*** Opening Provided data ***

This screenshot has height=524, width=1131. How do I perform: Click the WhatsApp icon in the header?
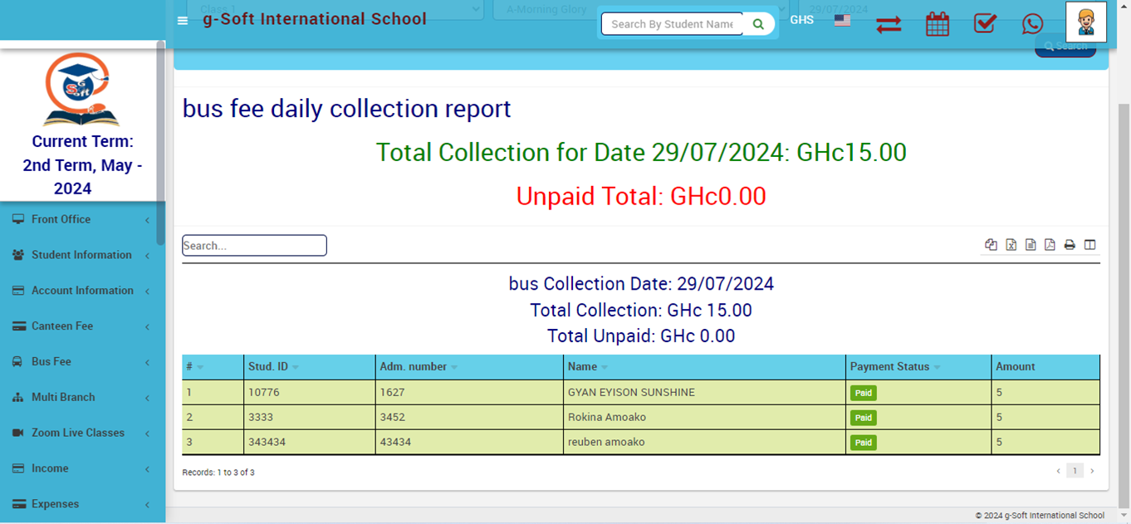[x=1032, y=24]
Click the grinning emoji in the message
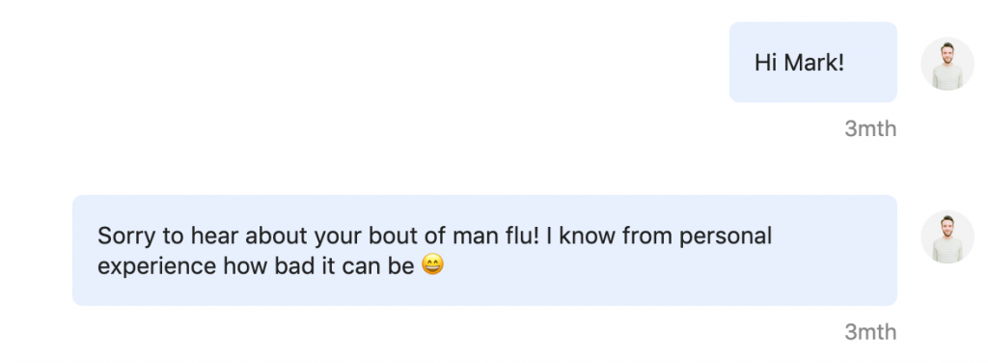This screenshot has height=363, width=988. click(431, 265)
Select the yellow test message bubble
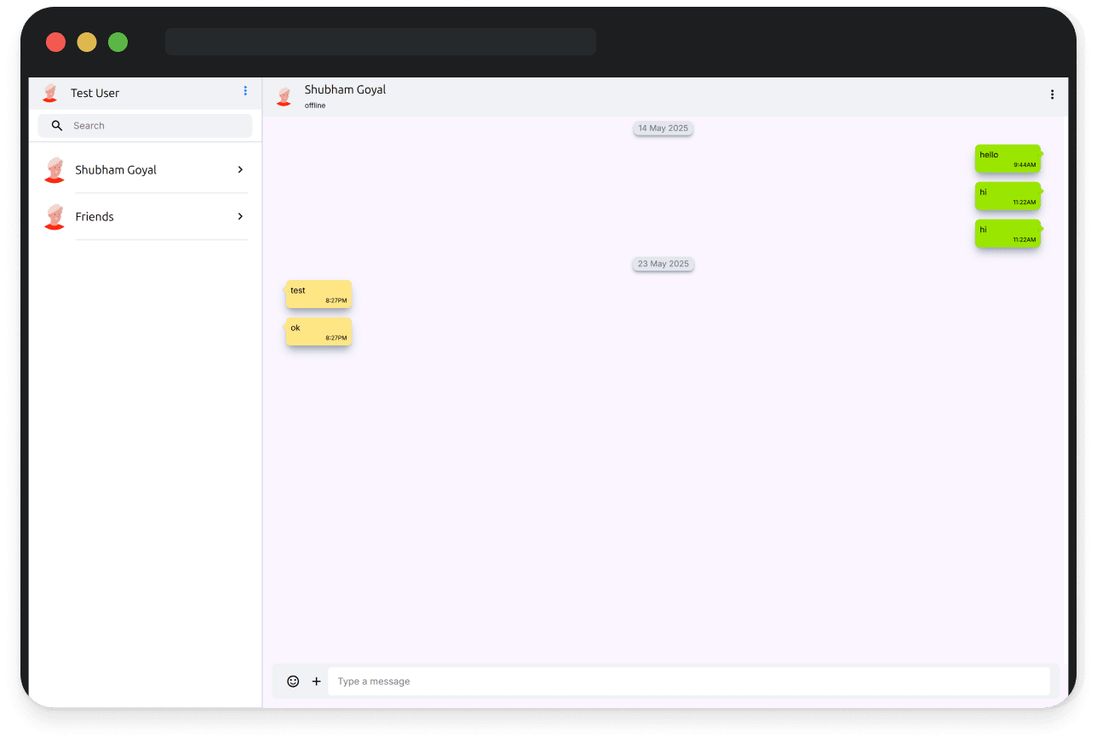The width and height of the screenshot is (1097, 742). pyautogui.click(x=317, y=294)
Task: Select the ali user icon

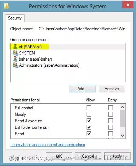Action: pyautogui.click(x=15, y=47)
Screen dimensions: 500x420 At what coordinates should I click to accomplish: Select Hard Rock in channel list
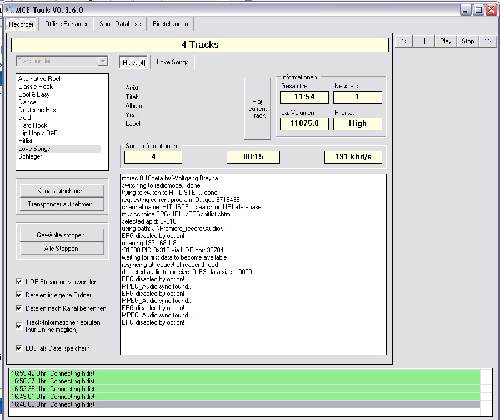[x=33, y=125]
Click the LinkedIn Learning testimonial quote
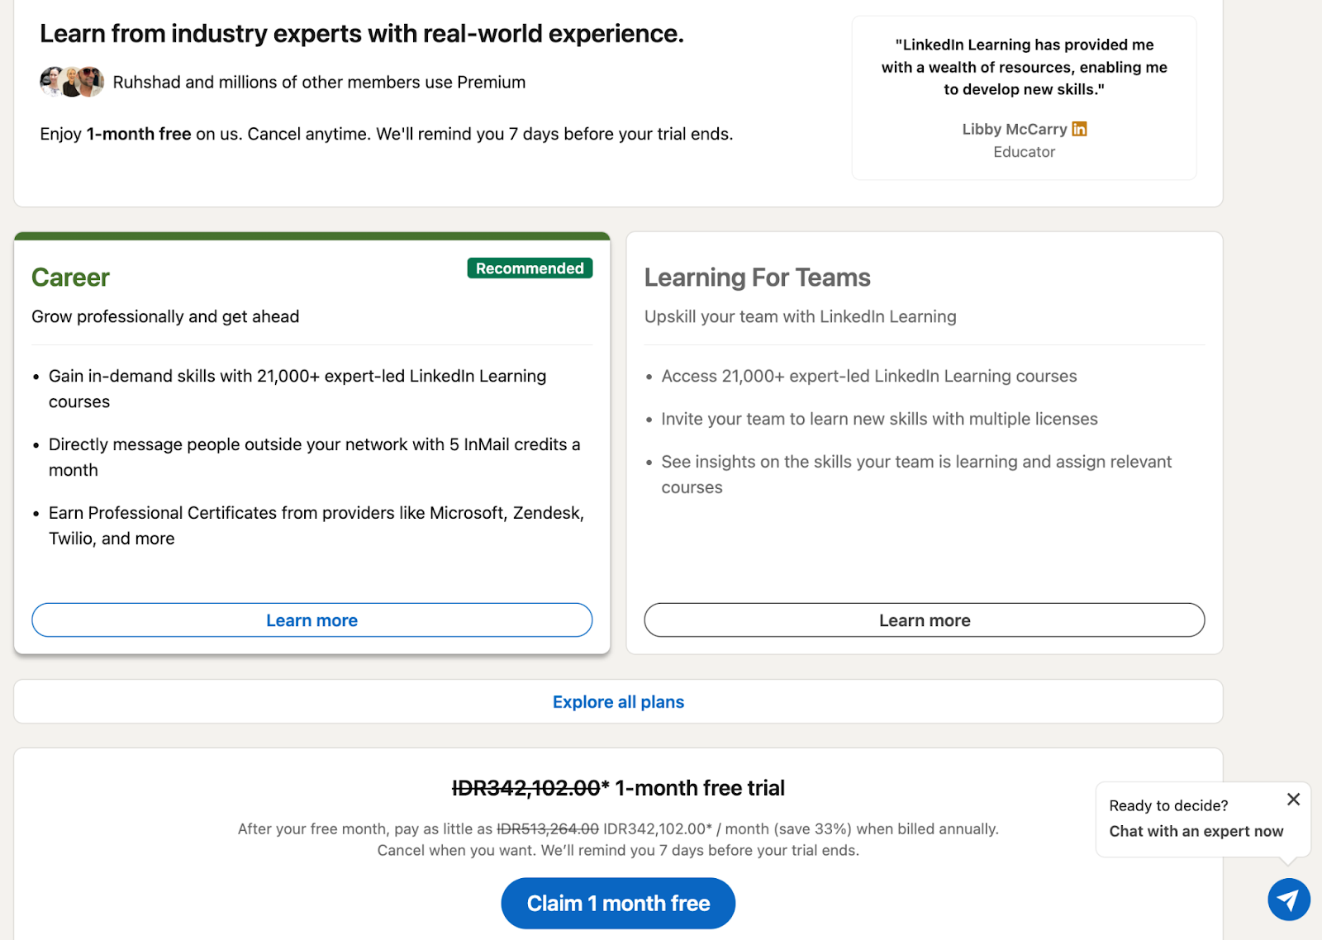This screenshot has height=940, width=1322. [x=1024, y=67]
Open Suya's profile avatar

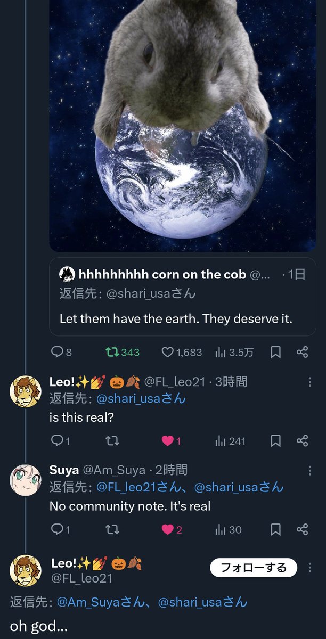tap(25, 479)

*** Closing Provided data ***

Task brief: With the pictures excluded, restate word for word each line from the one that contains "Screen dimensions: 500x420" through the last line of the listing above.

Output for this task:
Screen dimensions: 500x420 At what coordinates should I click to accomplish: Select Hard Rock in channel list
[x=33, y=125]
Click the LinkedIn Learning testimonial quote
This screenshot has height=940, width=1322. [x=1024, y=67]
Open Suya's profile avatar

tap(25, 479)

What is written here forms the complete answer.